WHAT NEEDS TO BE DONE:
Find every line in the entries below that contains the string "height", and copy each one in full.

DATASET:
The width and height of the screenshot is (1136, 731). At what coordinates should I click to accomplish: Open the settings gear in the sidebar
---
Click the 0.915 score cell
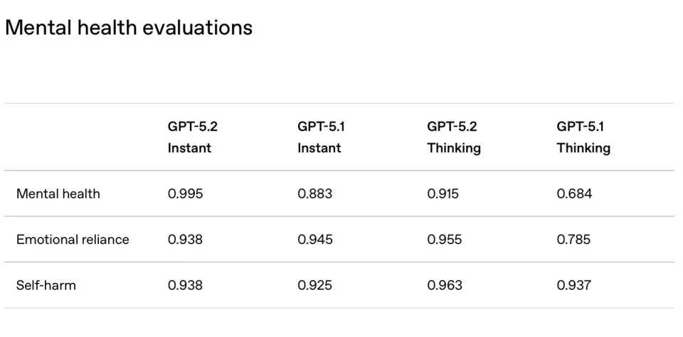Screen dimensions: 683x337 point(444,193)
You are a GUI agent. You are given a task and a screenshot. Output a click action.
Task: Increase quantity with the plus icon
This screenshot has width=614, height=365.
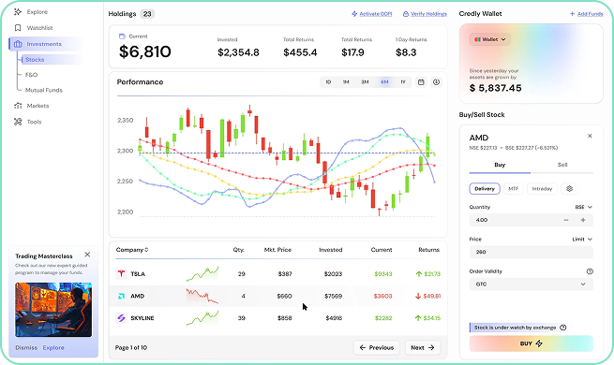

OUTPUT OF THE TASK:
The width and height of the screenshot is (1136, 731). At what coordinates should I click to accomplish: Open the settings gear in the sidebar
This screenshot has width=614, height=365.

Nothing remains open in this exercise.